WHAT TO WORK ON: Scan the entries below and extract each line with the word "computer" in it.

[INPUT MATERIAL — start]

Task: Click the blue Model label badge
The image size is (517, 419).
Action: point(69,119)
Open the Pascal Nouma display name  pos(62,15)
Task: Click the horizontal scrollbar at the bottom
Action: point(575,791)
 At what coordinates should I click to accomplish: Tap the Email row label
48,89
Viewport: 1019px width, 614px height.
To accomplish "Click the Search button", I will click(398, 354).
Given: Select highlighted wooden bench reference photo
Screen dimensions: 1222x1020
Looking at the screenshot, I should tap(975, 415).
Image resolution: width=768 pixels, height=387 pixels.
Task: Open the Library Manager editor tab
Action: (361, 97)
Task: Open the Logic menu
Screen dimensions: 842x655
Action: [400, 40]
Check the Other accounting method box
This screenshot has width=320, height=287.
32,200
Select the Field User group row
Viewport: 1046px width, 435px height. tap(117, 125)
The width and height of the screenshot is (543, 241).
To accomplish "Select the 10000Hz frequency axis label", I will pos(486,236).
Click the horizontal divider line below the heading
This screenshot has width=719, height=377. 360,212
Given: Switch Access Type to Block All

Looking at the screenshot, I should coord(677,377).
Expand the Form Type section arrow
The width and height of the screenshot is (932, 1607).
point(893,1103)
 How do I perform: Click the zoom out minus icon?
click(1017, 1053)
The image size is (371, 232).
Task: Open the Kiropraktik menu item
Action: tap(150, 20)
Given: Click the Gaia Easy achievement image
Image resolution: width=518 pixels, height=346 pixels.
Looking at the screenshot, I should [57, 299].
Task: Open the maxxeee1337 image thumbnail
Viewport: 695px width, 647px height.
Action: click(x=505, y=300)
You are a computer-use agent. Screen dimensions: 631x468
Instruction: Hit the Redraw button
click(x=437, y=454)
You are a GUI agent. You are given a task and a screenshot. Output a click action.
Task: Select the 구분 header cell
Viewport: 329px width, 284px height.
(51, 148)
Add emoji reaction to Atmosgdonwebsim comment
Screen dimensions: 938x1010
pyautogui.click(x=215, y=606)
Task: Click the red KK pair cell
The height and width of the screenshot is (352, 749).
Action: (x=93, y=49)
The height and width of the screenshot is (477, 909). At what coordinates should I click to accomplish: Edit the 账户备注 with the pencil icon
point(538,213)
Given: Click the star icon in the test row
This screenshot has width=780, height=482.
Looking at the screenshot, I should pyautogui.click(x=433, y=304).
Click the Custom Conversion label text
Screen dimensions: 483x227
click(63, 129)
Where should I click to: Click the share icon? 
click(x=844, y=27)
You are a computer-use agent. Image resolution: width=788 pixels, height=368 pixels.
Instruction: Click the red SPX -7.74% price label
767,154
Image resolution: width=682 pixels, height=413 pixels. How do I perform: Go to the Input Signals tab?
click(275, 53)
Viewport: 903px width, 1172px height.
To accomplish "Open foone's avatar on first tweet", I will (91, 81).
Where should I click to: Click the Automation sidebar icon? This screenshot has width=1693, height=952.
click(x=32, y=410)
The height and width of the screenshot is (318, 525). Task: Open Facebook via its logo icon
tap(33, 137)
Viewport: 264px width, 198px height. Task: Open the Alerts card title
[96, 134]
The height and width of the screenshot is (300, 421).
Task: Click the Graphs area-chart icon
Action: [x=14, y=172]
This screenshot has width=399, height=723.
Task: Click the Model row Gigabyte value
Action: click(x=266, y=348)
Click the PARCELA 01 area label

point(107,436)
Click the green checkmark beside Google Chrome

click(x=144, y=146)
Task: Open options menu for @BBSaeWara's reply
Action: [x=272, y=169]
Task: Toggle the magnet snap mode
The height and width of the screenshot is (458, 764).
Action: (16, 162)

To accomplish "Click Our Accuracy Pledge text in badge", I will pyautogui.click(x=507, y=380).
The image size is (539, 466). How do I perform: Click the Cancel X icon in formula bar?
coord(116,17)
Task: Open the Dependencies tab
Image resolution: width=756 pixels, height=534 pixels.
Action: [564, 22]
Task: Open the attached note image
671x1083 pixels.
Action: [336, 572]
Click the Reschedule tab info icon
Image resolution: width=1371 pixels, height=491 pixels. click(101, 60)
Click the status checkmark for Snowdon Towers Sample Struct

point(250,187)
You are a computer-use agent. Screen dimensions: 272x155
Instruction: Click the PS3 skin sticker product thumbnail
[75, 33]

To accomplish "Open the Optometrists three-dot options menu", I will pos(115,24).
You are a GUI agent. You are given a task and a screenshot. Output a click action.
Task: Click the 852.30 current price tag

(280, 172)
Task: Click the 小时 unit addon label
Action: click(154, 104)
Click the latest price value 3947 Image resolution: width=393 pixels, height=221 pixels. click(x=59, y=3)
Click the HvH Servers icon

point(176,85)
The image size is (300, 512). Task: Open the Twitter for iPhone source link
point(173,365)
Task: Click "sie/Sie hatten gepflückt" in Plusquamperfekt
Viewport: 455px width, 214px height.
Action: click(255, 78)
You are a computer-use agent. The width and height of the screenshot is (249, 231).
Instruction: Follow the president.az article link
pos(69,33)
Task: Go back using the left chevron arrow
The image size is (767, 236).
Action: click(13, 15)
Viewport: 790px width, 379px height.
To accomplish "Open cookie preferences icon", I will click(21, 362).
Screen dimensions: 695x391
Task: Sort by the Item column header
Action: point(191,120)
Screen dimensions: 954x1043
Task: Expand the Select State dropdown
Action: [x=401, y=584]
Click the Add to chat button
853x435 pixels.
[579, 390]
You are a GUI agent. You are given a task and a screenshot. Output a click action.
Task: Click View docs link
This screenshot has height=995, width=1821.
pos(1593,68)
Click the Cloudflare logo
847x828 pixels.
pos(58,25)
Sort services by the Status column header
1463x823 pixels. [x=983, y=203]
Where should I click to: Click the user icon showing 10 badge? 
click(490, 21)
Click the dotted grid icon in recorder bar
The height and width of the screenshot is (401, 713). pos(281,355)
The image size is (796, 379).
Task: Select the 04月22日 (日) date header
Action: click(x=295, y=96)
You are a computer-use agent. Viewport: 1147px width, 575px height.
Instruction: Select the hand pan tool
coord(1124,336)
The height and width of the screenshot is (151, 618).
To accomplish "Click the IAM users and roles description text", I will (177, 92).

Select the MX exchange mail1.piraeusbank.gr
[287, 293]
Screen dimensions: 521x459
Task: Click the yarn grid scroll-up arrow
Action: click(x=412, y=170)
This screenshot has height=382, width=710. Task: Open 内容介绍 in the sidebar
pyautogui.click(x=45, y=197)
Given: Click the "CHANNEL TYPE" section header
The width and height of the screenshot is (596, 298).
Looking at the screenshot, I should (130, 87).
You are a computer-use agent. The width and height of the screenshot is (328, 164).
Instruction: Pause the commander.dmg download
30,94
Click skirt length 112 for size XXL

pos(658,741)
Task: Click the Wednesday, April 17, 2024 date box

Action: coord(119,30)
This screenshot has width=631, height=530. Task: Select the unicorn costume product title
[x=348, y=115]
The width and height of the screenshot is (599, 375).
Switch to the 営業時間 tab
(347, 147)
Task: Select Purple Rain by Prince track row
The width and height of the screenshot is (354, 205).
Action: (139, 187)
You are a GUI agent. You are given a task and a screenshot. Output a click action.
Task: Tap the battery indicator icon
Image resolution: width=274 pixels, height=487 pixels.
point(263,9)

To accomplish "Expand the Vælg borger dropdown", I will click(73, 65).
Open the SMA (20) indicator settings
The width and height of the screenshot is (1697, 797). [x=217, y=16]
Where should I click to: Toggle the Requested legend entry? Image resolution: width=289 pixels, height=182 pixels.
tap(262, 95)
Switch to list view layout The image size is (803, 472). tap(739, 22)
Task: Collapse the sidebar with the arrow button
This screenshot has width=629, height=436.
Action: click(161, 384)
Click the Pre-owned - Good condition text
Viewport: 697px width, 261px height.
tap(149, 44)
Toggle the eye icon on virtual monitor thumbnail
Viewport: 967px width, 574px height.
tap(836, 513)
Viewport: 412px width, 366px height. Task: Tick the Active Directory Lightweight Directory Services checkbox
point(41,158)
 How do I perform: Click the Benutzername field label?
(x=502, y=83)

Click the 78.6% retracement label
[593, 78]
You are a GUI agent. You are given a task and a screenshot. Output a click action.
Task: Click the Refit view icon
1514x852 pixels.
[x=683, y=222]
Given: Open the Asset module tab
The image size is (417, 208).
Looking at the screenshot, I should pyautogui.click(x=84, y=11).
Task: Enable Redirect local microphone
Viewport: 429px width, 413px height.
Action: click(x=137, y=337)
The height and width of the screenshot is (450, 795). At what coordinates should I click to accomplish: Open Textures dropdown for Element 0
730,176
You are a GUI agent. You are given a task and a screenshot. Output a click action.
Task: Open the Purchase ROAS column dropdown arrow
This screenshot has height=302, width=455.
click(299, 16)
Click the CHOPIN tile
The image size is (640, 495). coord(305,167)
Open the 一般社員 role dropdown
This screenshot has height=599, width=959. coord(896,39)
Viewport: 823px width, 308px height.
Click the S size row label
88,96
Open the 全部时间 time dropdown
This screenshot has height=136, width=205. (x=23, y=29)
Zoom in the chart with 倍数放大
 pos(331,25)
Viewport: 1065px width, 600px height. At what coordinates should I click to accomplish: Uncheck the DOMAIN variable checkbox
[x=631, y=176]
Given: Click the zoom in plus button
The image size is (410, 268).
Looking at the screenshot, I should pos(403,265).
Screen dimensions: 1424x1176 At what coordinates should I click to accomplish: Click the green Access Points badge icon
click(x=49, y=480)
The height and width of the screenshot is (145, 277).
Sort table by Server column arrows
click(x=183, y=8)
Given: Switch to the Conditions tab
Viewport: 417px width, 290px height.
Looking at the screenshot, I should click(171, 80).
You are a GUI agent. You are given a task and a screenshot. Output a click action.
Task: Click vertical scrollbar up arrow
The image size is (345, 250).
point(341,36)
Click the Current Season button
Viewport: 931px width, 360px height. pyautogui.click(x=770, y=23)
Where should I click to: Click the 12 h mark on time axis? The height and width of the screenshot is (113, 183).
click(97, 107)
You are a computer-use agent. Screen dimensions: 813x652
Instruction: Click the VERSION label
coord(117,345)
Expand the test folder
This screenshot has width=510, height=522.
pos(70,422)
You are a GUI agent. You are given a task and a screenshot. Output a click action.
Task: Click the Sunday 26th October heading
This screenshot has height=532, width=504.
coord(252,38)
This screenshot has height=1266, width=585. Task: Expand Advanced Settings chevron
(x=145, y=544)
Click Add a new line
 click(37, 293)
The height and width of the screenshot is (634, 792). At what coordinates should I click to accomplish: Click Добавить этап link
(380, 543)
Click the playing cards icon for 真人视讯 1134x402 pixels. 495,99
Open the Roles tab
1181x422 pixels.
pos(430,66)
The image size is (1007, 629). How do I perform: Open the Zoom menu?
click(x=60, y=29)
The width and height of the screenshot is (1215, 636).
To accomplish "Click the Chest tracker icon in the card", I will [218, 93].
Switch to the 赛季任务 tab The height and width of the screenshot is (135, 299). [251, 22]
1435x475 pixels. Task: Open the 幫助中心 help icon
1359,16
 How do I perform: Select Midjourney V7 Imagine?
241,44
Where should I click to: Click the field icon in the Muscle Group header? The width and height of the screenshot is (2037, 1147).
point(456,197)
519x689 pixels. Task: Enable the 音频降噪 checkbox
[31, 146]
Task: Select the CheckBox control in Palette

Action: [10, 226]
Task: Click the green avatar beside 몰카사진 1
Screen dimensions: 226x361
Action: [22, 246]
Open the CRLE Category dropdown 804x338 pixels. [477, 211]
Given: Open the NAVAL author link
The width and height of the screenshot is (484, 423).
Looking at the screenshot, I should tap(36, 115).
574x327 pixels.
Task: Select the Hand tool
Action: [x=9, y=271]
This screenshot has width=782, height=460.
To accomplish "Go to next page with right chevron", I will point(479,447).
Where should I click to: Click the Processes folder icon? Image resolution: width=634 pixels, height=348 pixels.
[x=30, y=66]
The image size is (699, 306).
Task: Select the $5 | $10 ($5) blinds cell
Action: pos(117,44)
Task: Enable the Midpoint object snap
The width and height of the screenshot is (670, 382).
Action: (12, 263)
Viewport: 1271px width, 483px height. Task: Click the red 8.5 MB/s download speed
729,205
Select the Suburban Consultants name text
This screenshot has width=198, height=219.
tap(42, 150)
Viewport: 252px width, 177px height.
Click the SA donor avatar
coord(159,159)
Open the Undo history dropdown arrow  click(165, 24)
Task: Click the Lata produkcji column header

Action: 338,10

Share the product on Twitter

[INPUT MATERIAL — finish]

WRITTEN ANSWER:
You are a computer-use agent. Screen dimensions: 631x468
You are a computer-use agent. Image resolution: width=788 pixels, height=368 pixels.
You are a computer-use agent. Screen dimensions: 272x155
You are a computer-use agent. The width and height of the screenshot is (249, 231).
You are a computer-use agent. Viewport: 1147px width, 575px height.
You are a computer-use agent. The width and height of the screenshot is (328, 164).
You are a computer-use agent. Screen dimensions: 813x652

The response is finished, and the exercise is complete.